== Tugas yang Dikerjakan ==
[a] Dalam kutipan komentar Buddhis di bawah, di hutan mana dewa muda itu bermain-main bersama kelompok pengikutnya?
[b] Tuliskan ulang kata demi kata bagian kutipan komentar Buddhis di bawah, mulai dari "Cerita ini (bersama" dan terus sampai "manusiawi (dan surgawi).".
[c] Teruskan kutipan komentar Buddhis di bawah, mulai dari setelah kalimat terakhirnya.

== Kutipan Teks ==
Spk: Dengan menyebutkan persepsi indera (kamasanna), lima belenggu yang lebih rendah disiratkan; denngan belenggu bentuk (rupasamyojana), lima belenggu yang lebih tinggi; dengan sukacita dalam dumadi, tiga jenis bentukan-kamma berkehendak (tidak berjasa, berjasa, tidak-terganggu – lihat 12:51). Maka orang yang telah meninggalkan sepuluh belenggu dan tiga jenis bentukan kamma tidak tenggelam di kedalaman, di banjir besar. Atau kalau tidak demikian: persepsi indera berarti kehidupan lingkup-indera; belenggu bentuk, kehidupan lingkup-bentuk; dan dumadi lingkup-tanpa-bentuk disiratkan oleh dua sebelumnya. Sukacita dalam dumadi menunjukkan tiga jenis bentukan kamma. Maka orang yang tidak membangkitkan tiga jenis bentukan berkehendak sehubungan dengan tiga alam kehisupan tidak tenggelam di kedalaman.
166
Spk: Dewa muda ini sedang bermain-main di Hutan Nandana bersama dengan kelompok pengikutnya yaitu seribu peri. Lima ratus peri naik ke pohon dan sedang bernyanyi-nyanyi serta melempar-lemparkan bunga ke bawah ketika mereka tiba-tiba meninggal dan segera terlahir kembali di neraka Avici. Ketika dewa muda itu menyadari bahwa lima ratus pengikutnya telah hilang dan mendapati mereka telah terlahir kembali di neraka, dia memeriksa kekuatan kehidupannya sendiri dan melihat bahwa dia sendiri serta liam ratus peri lainnya akan meninggal tujuh hari lagi dan akan terlahir kembali di neraka. Maka, dengan ketakutan yang mencekam, dia datang kepada Sang Buddha untuk mencari penghiburan.
Cerita ini (bersama dengan syairnya) juga dikisahkan di dua kitab komentar untuk Satipatthana Sutta (Sv III 750,3-27; Ps I 235,16-236,3). Walaupun kitab-kitab komentar itu mengatakan demikian, saya lebih suka menganggap pertanyaan dewa muda itu sebagai ungkapan kekwatiran mencekam yang senantiasa ada di hakikat situasi manusiawi (dan surgawi).

== Bagian Data ==
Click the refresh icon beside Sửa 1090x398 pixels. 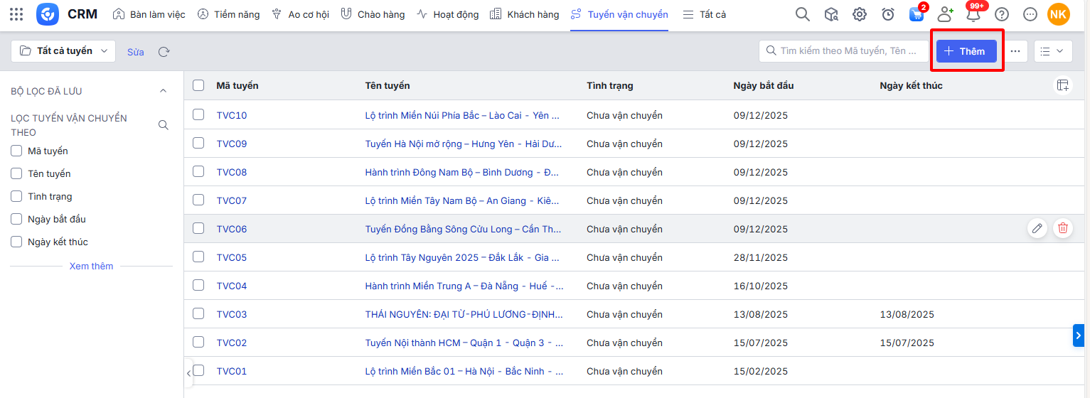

== Hasil Tiap Tugas ==
[a] Di Hutan Nandana.

[b]
Cerita ini (bersama dengan syairnya) juga dikisahkan di dua kitab komentar untuk Satipatthana Sutta (Sv III 750,3-27; Ps I 235,16-236,3). Walaupun kitab-kitab komentar itu mengatakan demikian, saya lebih suka menganggap pertanyaan dewa muda itu sebagai ungkapan kekwatiran mencekam yang senantiasa ada di hakikat situasi manusiawi (dan surgawi).

[c]
167
Di pada c, saya mencantumkan kicchesu seperti Be, Se, dan Ee2, berbeda dari kiccesu (kewajiban-kewajiban) di Ee1 dan SS tertentu. Kicchesu dijelaskan dengan lebih baik oleh komentar di Spk: imesu uppannanuppannesu dukkhesu, “penderitaan-penderitaan, baik yang sudah muncul maupun belum muncul ini.”
168
Saya mencantumkan pada a seperti Be: nannatra bojjha tapasa. Pembacaan bojjhanga-tapasa, di Se dan Ee1 & 2 mungkin telah merayap masuk ke dalam teks dari penyederhanaan komentar di Spk, yang paling jelas pembacaannya di Be: Nannatra bojjha tapasa ti bojjhangabhavanan ca taponunnan ca annatra muncitva sotthim na passami. Spk-pt memberikan dukungan lebih jauh untuk pembacaan ini dengan memberikan catatan bojjha dengan bodhito dan menjelaskannya sebagai ablatif. Versi Skt yang disebutkan di Ybhuoe 5:2 mempunyai jhanatapaso (Enomoto, CSCS, hal. 8.).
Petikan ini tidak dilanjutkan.